▶ _About this task_
The task calls for every line of the data to be repeated exactly.

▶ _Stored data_

□ □ □

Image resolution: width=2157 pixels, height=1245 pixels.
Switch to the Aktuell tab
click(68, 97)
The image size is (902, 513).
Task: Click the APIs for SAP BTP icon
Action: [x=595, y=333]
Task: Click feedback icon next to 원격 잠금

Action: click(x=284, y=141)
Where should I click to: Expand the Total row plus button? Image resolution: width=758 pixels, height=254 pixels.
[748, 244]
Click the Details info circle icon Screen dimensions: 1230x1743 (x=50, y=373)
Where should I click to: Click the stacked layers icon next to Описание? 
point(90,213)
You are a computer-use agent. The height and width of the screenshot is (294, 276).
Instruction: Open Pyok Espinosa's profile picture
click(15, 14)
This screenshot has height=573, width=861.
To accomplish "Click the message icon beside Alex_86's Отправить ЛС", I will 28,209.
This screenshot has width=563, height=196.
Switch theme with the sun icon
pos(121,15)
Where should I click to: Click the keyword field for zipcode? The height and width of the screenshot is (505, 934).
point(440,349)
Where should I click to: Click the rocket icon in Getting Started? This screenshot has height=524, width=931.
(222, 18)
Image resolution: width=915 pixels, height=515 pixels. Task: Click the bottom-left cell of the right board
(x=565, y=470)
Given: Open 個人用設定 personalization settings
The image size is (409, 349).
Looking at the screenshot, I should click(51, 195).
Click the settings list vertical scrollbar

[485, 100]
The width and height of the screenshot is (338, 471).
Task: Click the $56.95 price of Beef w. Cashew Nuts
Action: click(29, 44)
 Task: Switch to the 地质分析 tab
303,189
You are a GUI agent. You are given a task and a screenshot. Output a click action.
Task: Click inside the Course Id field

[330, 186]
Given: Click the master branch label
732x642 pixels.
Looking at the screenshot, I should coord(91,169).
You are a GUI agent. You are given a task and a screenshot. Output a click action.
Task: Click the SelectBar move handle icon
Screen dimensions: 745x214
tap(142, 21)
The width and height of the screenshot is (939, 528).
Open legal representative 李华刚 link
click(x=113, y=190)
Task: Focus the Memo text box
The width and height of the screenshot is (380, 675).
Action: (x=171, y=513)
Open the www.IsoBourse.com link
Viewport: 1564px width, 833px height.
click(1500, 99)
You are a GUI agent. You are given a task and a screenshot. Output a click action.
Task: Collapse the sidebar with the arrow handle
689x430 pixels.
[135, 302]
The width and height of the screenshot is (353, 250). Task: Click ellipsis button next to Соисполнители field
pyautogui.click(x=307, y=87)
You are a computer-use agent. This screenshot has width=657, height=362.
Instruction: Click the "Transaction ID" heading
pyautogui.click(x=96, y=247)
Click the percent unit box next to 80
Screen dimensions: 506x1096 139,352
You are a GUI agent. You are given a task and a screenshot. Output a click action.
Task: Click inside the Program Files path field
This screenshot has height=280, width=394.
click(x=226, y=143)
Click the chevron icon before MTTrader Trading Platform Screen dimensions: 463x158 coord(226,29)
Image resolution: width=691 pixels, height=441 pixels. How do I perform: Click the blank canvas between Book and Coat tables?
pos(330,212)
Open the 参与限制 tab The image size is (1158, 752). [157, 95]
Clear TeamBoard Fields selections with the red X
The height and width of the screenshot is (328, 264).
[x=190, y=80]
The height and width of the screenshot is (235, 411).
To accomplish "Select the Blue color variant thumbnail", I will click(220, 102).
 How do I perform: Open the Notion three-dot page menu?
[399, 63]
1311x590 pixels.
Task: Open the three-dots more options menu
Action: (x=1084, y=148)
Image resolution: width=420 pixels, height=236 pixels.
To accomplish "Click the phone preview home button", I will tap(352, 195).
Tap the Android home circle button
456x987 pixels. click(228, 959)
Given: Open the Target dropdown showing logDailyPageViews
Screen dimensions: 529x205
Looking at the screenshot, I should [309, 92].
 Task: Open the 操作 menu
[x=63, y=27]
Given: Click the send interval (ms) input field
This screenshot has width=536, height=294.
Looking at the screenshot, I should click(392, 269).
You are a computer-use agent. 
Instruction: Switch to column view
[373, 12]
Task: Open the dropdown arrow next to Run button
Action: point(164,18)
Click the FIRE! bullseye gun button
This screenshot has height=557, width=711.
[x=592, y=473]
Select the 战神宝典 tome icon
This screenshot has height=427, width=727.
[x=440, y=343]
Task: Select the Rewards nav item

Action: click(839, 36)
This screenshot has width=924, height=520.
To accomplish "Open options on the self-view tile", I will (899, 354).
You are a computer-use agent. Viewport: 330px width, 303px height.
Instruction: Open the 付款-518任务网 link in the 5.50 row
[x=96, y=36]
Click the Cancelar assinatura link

□ □ □

▶ _Result_
Image resolution: width=2157 pixels, height=1245 pixels.
Switch to the Aktuell tab
click(68, 97)
The image size is (902, 513).
Task: Click the APIs for SAP BTP icon
Action: [x=595, y=333]
Task: Click feedback icon next to 원격 잠금

Action: click(x=284, y=141)
Where should I click to: Expand the Total row plus button? Image resolution: width=758 pixels, height=254 pixels.
[748, 244]
Click the Details info circle icon Screen dimensions: 1230x1743 (x=50, y=373)
Where should I click to: Click the stacked layers icon next to Описание? 
point(90,213)
You are a computer-use agent. The height and width of the screenshot is (294, 276).
Instruction: Open Pyok Espinosa's profile picture
click(15, 14)
This screenshot has height=573, width=861.
To accomplish "Click the message icon beside Alex_86's Отправить ЛС", I will 28,209.
This screenshot has width=563, height=196.
Switch theme with the sun icon
pos(121,15)
Where should I click to: Click the keyword field for zipcode? The height and width of the screenshot is (505, 934).
point(440,349)
Where should I click to: Click the rocket icon in Getting Started? This screenshot has height=524, width=931.
(222, 18)
Image resolution: width=915 pixels, height=515 pixels. Task: Click the bottom-left cell of the right board
(x=565, y=470)
Given: Open 個人用設定 personalization settings
The image size is (409, 349).
Looking at the screenshot, I should click(51, 195).
Click the settings list vertical scrollbar

[485, 100]
The width and height of the screenshot is (338, 471).
Task: Click the $56.95 price of Beef w. Cashew Nuts
Action: click(29, 44)
 Task: Switch to the 地质分析 tab
303,189
You are a GUI agent. You are given a task and a screenshot. Output a click action.
Task: Click inside the Course Id field

[330, 186]
Given: Click the master branch label
732x642 pixels.
Looking at the screenshot, I should coord(91,169).
You are a GUI agent. You are given a task and a screenshot. Output a click action.
Task: Click the SelectBar move handle icon
Screen dimensions: 745x214
tap(142, 21)
The width and height of the screenshot is (939, 528).
Open legal representative 李华刚 link
click(x=113, y=190)
Task: Focus the Memo text box
The width and height of the screenshot is (380, 675).
Action: (x=171, y=513)
Open the www.IsoBourse.com link
Viewport: 1564px width, 833px height.
click(1500, 99)
You are a GUI agent. You are given a task and a screenshot. Output a click action.
Task: Collapse the sidebar with the arrow handle
689x430 pixels.
[135, 302]
The width and height of the screenshot is (353, 250). Task: Click ellipsis button next to Соисполнители field
pyautogui.click(x=307, y=87)
You are a computer-use agent. This screenshot has width=657, height=362.
Instruction: Click the "Transaction ID" heading
pyautogui.click(x=96, y=247)
Click the percent unit box next to 80
Screen dimensions: 506x1096 139,352
You are a GUI agent. You are given a task and a screenshot. Output a click action.
Task: Click inside the Program Files path field
This screenshot has height=280, width=394.
click(x=226, y=143)
Click the chevron icon before MTTrader Trading Platform Screen dimensions: 463x158 coord(226,29)
Image resolution: width=691 pixels, height=441 pixels. How do I perform: Click the blank canvas between Book and Coat tables?
pos(330,212)
Open the 参与限制 tab The image size is (1158, 752). [157, 95]
Clear TeamBoard Fields selections with the red X
The height and width of the screenshot is (328, 264).
[x=190, y=80]
The height and width of the screenshot is (235, 411).
To accomplish "Select the Blue color variant thumbnail", I will click(220, 102).
 How do I perform: Open the Notion three-dot page menu?
[399, 63]
1311x590 pixels.
Task: Open the three-dots more options menu
Action: (x=1084, y=148)
Image resolution: width=420 pixels, height=236 pixels.
To accomplish "Click the phone preview home button", I will tap(352, 195).
Tap the Android home circle button
456x987 pixels. click(228, 959)
Given: Open the Target dropdown showing logDailyPageViews
Screen dimensions: 529x205
Looking at the screenshot, I should [309, 92].
 Task: Open the 操作 menu
[x=63, y=27]
Given: Click the send interval (ms) input field
This screenshot has width=536, height=294.
Looking at the screenshot, I should click(392, 269).
You are a computer-use agent. 
Instruction: Switch to column view
[373, 12]
Task: Open the dropdown arrow next to Run button
Action: point(164,18)
Click the FIRE! bullseye gun button
This screenshot has height=557, width=711.
[x=592, y=473]
Select the 战神宝典 tome icon
This screenshot has height=427, width=727.
[x=440, y=343]
Task: Select the Rewards nav item

Action: click(839, 36)
This screenshot has width=924, height=520.
To accomplish "Open options on the self-view tile", I will (899, 354).
You are a computer-use agent. Viewport: 330px width, 303px height.
Instruction: Open the 付款-518任务网 link in the 5.50 row
[x=96, y=36]
Click the Cancelar assinatura link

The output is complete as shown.